= HOW TO COMPLETE THIS TASK =
Give every line of the data again, exactly as it is written.

(Stored records)
● ● ● ●

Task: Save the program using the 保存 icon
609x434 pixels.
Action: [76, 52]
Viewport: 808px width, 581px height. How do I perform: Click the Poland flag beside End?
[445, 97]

● ● ● ●

= SOLUTION FOR THIS PROBLEM =
Task: Save the program using the 保存 icon
609x434 pixels.
Action: [76, 52]
Viewport: 808px width, 581px height. How do I perform: Click the Poland flag beside End?
[445, 97]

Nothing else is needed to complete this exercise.